2006-12-03 15:50:47 · answer #2 · answered by Pi R Squared 7 · 0⤊ 0⤋
Solution:
a. given that t = 0.5 when h = 8, we can reasonably assume that h is a function of t by some constant, a. So,
t = a*h
now plugging in the given numbers into our equation, we get:
1/2 = a*8
a = 1/16
so the function is t(h) = h/16
b. Since 8 feet is it's max height, to hit the ground, the ball must travel another 8 feet, for a total of 16 - 8 feet to go up, 8 feet to go back down. Using our function, we calculate the value of t as:
t(h) = h/16
t = 16/16 = 1
So the ball will hit the ground in 1 second.
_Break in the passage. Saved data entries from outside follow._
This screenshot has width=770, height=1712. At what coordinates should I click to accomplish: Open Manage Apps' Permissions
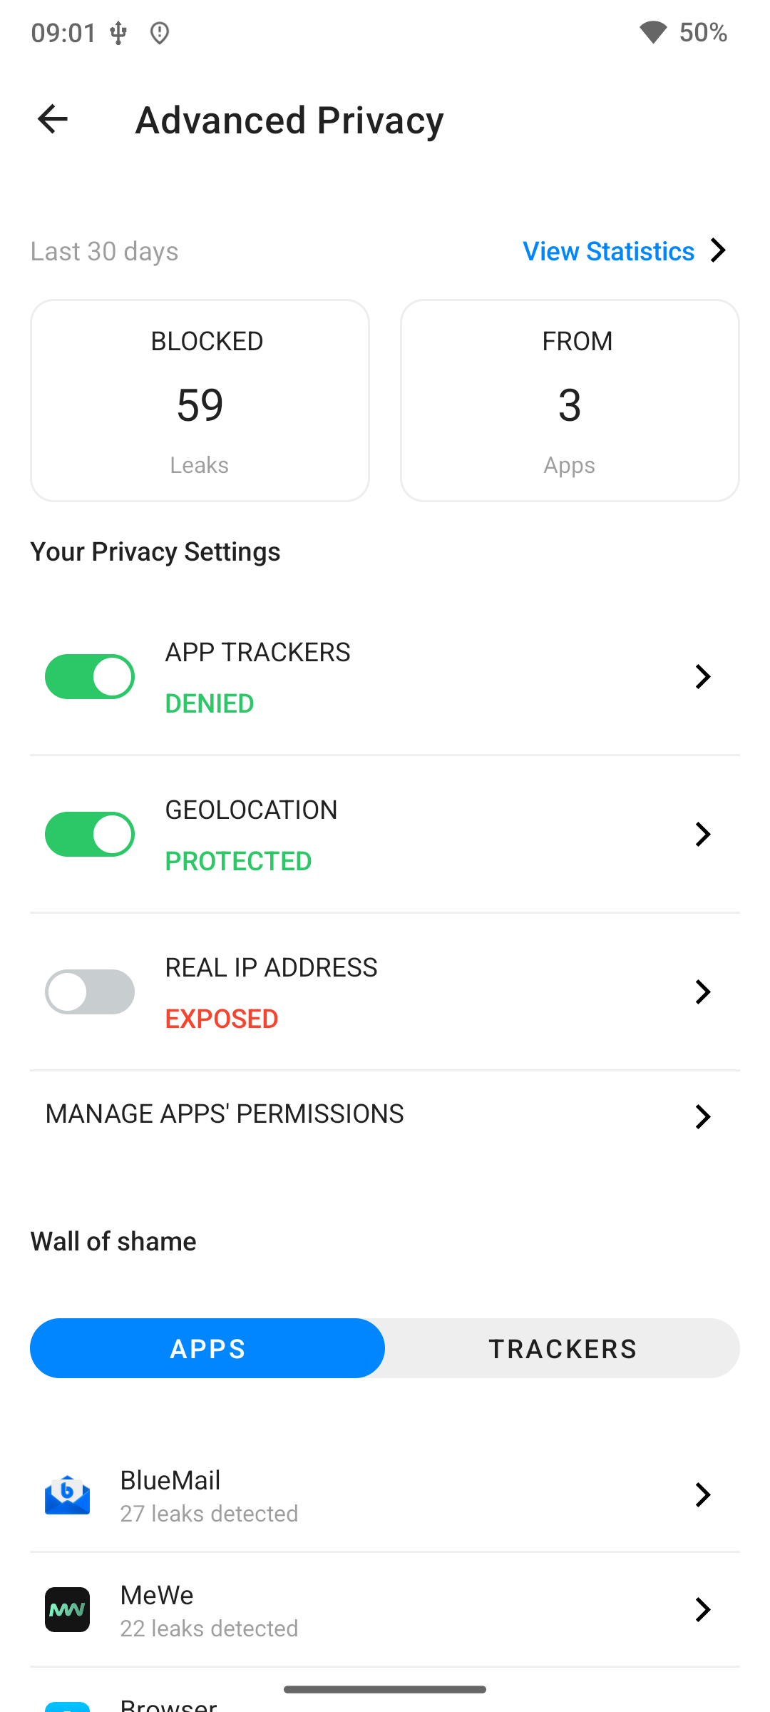tap(225, 1114)
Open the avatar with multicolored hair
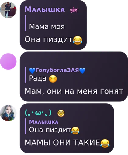 pos(8,113)
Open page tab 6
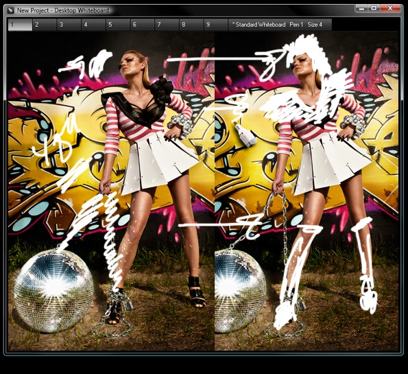The image size is (408, 374). 143,25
2006-12-03 15:26:27 · answer #3 · answered by euclidjr 2 · 0⤊ 0⤋
First part
Take negative accelaration, gravity=10m/s2
Initial velocity = u
final velocity = v
time, t = 0.5seconds
height = h
now we know that
final velocity = initial velocity + a production of accelaration and gravity
or v= u + at
Substituting values
0 = u+ (-10 x 0.5)
solving you get
u = 5 m/s
Using newton's law of motion
h= ut + (at2)/2
h = 5t + (-10 x t2)/2
h = 5t - 5t2, so here is your equation
second part
as for the ball hitting the ground
now yr accelaration is positive, and initial velocity is zero
so u again use
h = ut + at2/2
h= 8m, as given in the problem
so 8 = 0 + 10 x t2/2
8 x 2/10 = t2
t2= 8/5, solve that and u have yr answer
2006-12-03 18:23:51 · answer #4 · answered by huma 2 · 0⤊ 0⤋
I don't need to answer this problem but my advice is ,you read your physics book or if not ask assistance from you teacher
2006-12-03 15:18:51 · answer #5 · answered by probug 3 · 0⤊ 0⤋